In Deutschland erkranken jedes Jahr rund 5.000 Frauen an einem Zervixkarzinom, von denen mindestens ein Drittel auch daran stirbt. Der Altersgipfel der Erkrankung liegt bei Mitte 40. Mehr als 100.000 weitere müssen sich aufgrund teils hochgradiger Läsionen am Gebärmutterhals einer Konisation unterziehen.

In Deutschland erkranken jedes Jahr rund 5.000 Frauen an einem Zervixkarzinom, von denen mindestens ein Drittel auch daran stirbt. Der Altersgipfel der Erkrankung liegt bei Mitte 40. Mehr als 100.000 weitere müssen sich aufgrund teils hochgradiger Läsionen am Gebärmutterhals einer Konisation unterziehen.

Der deutsche Prof. Harald zur Hausen war es, der bereits in den 1970ern erstmals einen Zusammenhang zwischen einer persistierenden Infektion mit bestimmten Humanen Papillomaviren (HPV) und einer nachfolgenden Entartungsgefahr beschrieb – eine nicht nur für die gynäkologische Onkologie bahnbrechende Erkenntnis, für die er 2008 auch den Medizin-Nobelpreis erhielt.

Nach der experimentellen Bestätigung dieser Kausalität wurde auch eine Beteiligung von HPV Typ 16 und 18 an diversen anderen, vor allem anogenitalen Tumoren – explizit auch bei Männern – festgestellt.

Bei Frauen sind allein diese beiden Hochrisiko-Typen für bis zu 70 % aller Zervixkarzinome verantwortlich, der Rest höchstwahrscheinlich durch weitere, großteils bereits identifizierte Subtypen.

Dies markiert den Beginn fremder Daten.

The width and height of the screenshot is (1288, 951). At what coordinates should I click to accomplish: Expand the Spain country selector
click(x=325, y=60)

Umgekehrt gilt darüber hinaus: Rund 80 % der sexuell aktiven Frauen sind mit HPV infiziert  – laut verschiedenen Studien aus Deutschland und den USA über ein Fünftel mit potenziell krebserregenden Hochrisiko-Varianten.

Bevor die Sexualität erwacht

Seit 2006 existiert nun ein Impfstoff gegen HPV – zunächst mit Cervarix als bivalente Form gegen Typ 16 und 18, später mit Gardasil auch als tetravalentes Präparat, welches zusätzlich gegen HPV 6 und 11 wirkt und damit auch Niedrig-Risiko-Typen einschließt, die maßgeblich für die Entstehung von Genitalwarzen verantwortlich sind. Seit 2015 gibt es für die Vierfach-Vakzine ein Nachfolge-Produkt: Gardasil 9, eine Neunfach-Impfung, welche mit den Subtypen 31, 33, 45, 52 und 58 fünf weitere, für die Entstehung von Gebärmutterhalskrebs relevante HPV-Typen abdeckt.

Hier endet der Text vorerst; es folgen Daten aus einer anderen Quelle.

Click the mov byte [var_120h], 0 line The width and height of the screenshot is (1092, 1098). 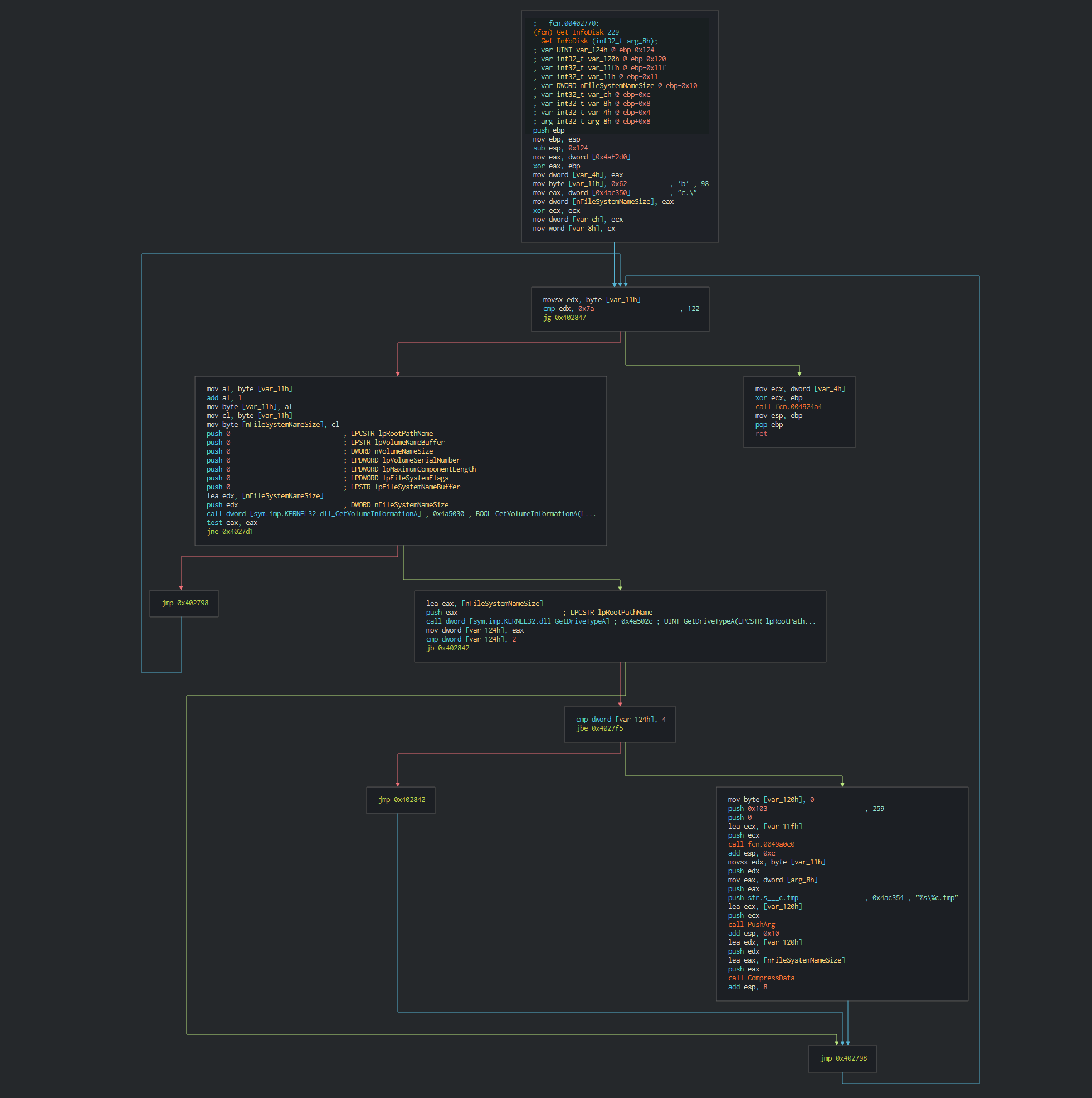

Alle Impfvarianten gelten als gut verträglich, sicher und wirksam. Die Ständige Impfkommission (STIKO) empfiehlt die Impfung von Mädchen zwischen 9 und 14 Jahren mit dem Ziel, die Krankheitslast durch das Zervixkarzinom und seine Vorstufen zu verringern. Wird die HPV-Impfung in diesem Alter versäumt, kann sie bis zum 18. Geburtstag nachgeholt werden, was wie bei den jüngeren Jahrgängen auch von den Kassen bezahlt wird. Bei ganz jungen Mädchen reichen zwei Impftermine im Abstand von 6 Monaten, bei älteren werden drei Gaben empfohlen. Diese können unter anderem durch Haus-, Frauen- oder Kinderärzte vorgenommen werden.

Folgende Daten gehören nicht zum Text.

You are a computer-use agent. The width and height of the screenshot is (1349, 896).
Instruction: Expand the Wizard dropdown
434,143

Das frühe Alter wird bewusst gewählt, um rechtzeitig vor den ersten sexuellen Kontakten und damit vor einer möglichen Infizierung eine effektive Immunisierung sicherzustellen.

Auch Jungs impfen

Klinische Studien zeigen, dass durch den Impfstoff Infektion, Manifestationen hochgradiger Vorstufen des Zervixkarzinoms sowie Feigwarzen größtenteils verhindert werden können. Gardasil ist auch für Jungen zugelassen und schützt sie sowie ihre späteren Partnerinnen vor diesem, durch Intimkontakt übertragbaren Virus. Viele Urologen und auch deren Berufsverband sprechen sich daher ausdrücklich für eine parallele Immunisierung männlicher Jugendlicher aus.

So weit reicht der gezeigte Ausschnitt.